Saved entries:
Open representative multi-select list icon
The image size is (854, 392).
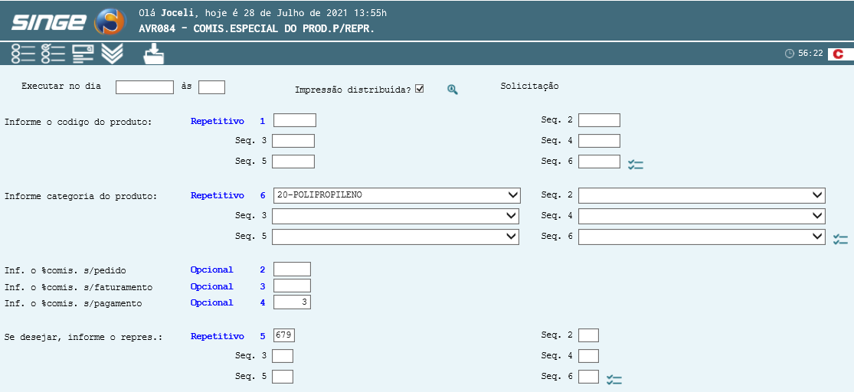click(x=614, y=379)
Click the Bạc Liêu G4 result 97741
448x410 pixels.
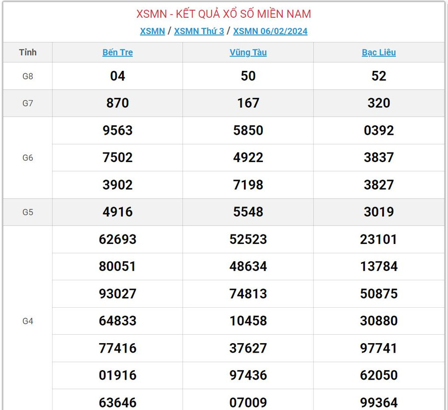click(x=379, y=348)
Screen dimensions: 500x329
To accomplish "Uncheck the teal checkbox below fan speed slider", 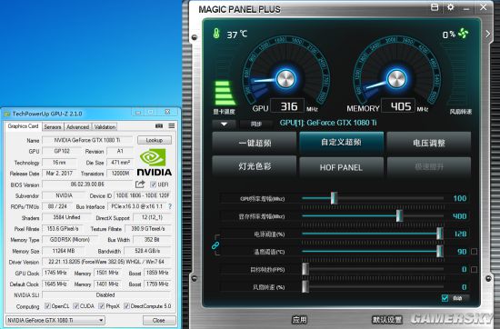I will click(x=445, y=298).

- WHAT THE TASK ASKS -
All lines from the start of the entries above through the line containing "Screen dimensions: 500x329" are to be given again exactly; the pictures are not.

- SOLUTION FOR THIS EXERCISE -
Open representative multi-select list icon
The image size is (854, 392).
click(x=614, y=379)
Click the Bạc Liêu G4 result 97741
448x410 pixels.
click(x=379, y=348)
Screen dimensions: 500x329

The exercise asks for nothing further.